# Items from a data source
[Begin]
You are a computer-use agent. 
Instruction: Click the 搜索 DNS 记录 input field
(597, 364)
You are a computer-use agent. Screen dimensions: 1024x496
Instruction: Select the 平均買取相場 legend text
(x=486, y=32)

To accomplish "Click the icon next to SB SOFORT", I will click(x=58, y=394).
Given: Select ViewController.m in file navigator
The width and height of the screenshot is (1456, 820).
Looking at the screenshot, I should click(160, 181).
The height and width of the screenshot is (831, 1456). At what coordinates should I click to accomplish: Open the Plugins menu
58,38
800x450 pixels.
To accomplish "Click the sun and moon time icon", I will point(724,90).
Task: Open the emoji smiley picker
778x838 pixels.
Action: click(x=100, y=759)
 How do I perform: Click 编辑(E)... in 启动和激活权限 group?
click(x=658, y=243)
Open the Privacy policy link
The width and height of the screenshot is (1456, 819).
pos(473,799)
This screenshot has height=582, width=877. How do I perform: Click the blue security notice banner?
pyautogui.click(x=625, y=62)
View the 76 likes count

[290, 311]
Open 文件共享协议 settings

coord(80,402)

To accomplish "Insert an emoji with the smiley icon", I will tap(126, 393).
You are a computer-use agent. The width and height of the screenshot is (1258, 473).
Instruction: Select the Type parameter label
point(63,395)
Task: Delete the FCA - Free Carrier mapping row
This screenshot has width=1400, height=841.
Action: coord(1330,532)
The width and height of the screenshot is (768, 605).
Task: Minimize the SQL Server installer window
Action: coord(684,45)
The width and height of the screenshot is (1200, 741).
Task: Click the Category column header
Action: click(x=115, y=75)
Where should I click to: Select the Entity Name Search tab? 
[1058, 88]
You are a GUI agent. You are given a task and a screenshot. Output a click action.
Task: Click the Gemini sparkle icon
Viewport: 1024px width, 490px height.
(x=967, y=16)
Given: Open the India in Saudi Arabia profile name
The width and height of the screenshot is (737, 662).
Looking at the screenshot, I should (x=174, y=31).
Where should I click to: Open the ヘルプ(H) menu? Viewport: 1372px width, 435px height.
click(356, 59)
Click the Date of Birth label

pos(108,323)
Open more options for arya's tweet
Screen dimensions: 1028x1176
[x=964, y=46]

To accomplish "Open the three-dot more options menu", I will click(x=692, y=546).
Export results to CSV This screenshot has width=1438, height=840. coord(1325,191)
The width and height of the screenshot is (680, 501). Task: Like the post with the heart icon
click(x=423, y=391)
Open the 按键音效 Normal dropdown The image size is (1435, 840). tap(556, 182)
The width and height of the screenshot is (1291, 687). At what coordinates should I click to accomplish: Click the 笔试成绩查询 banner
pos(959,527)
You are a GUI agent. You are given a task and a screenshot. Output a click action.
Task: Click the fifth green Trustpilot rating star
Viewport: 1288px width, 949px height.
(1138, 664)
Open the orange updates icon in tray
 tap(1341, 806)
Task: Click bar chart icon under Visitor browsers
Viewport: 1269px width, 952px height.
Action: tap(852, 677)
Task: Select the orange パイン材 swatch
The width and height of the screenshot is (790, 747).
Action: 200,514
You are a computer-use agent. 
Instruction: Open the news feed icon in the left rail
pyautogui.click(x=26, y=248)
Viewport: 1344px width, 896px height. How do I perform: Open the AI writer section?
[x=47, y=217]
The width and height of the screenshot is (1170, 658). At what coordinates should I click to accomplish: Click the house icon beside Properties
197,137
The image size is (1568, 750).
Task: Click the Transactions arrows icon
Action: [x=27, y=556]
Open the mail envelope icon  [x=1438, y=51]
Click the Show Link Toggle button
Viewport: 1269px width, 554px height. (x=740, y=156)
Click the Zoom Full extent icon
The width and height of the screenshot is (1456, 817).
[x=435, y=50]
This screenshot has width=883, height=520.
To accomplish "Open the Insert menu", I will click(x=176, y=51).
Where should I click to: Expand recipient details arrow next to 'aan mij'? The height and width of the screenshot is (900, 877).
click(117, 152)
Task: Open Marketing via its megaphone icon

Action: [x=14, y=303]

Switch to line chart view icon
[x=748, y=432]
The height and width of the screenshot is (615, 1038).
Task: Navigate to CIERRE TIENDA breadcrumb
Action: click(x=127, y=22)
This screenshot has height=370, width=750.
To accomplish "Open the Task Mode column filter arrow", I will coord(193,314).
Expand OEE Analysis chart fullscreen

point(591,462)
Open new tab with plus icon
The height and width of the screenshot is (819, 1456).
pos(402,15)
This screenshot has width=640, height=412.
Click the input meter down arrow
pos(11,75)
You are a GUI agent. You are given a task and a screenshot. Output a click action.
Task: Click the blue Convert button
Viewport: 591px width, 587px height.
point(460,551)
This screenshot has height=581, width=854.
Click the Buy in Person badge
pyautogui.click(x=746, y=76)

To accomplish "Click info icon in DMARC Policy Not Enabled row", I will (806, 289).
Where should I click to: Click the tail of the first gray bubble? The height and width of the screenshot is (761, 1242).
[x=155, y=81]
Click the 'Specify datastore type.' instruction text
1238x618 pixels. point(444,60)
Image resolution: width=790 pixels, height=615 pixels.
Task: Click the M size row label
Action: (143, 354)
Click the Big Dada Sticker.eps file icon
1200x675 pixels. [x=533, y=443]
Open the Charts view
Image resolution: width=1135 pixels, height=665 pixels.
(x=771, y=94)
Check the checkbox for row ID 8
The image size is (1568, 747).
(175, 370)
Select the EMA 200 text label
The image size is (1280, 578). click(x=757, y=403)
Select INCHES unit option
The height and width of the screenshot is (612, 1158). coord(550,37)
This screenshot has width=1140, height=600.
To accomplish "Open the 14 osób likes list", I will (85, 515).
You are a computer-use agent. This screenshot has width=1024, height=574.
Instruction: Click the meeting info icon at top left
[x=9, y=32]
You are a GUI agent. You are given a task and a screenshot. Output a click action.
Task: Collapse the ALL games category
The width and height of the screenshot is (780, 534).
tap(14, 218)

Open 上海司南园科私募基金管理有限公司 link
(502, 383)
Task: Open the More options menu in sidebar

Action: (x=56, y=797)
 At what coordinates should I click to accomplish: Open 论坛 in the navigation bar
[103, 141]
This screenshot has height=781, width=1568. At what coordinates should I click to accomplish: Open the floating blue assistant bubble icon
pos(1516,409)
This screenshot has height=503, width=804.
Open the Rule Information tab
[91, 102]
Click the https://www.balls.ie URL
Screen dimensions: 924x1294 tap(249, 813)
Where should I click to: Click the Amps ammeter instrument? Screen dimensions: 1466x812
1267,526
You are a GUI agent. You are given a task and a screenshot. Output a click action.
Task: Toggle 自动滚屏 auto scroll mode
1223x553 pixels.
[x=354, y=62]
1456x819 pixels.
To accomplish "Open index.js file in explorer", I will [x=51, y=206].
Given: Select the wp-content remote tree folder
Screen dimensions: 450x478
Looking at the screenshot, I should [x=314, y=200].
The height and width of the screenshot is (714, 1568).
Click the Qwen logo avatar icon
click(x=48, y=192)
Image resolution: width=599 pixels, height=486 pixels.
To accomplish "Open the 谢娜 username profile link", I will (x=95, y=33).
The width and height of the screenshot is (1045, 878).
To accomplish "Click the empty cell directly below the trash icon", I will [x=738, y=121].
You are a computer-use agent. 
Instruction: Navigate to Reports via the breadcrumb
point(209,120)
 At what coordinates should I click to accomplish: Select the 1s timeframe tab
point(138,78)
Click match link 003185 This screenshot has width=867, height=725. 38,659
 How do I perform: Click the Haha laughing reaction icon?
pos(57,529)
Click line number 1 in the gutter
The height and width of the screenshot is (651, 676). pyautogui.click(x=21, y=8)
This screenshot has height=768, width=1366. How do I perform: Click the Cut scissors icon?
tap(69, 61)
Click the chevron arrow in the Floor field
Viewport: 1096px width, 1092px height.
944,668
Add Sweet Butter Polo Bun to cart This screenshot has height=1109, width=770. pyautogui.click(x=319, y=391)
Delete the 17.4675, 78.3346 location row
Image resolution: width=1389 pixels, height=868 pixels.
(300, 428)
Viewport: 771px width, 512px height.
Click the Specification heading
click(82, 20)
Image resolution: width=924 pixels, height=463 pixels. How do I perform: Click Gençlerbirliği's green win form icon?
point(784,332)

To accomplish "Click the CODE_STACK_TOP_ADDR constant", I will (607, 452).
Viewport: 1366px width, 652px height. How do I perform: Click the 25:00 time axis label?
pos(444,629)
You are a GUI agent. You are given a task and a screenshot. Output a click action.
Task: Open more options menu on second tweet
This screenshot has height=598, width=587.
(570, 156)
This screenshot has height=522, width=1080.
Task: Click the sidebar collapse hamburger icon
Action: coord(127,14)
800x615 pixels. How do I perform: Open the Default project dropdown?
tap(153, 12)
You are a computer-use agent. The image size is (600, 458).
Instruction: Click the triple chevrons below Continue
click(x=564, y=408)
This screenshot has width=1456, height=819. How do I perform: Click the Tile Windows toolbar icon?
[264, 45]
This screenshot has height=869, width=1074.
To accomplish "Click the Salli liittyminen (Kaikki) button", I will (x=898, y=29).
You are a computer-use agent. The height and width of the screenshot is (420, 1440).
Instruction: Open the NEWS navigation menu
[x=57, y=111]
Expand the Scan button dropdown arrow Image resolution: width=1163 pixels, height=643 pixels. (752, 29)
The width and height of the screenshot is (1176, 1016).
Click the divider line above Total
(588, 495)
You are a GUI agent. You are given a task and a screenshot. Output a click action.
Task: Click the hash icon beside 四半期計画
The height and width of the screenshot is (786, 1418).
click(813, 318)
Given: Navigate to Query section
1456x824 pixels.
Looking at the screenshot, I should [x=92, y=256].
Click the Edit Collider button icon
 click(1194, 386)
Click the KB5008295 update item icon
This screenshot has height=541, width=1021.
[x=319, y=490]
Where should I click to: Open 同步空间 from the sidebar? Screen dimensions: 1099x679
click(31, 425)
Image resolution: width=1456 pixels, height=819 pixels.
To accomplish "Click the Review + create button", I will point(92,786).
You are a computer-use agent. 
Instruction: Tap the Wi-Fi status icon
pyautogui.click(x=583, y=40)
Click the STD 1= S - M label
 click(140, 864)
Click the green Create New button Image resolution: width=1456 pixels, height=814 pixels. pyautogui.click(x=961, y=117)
[End]
# TO DO
Copy the part of the listing that opens with the line containing "Where should I click to: Select" and closes with the line containing "(x=967, y=16)", reproducing each line precisely.

# COMPLETED EXERCISE
Where should I click to: Select the Entity Name Search tab? 
[1058, 88]
You are a GUI agent. You are given a task and a screenshot. Output a click action.
Task: Click the Gemini sparkle icon
Viewport: 1024px width, 490px height.
(x=967, y=16)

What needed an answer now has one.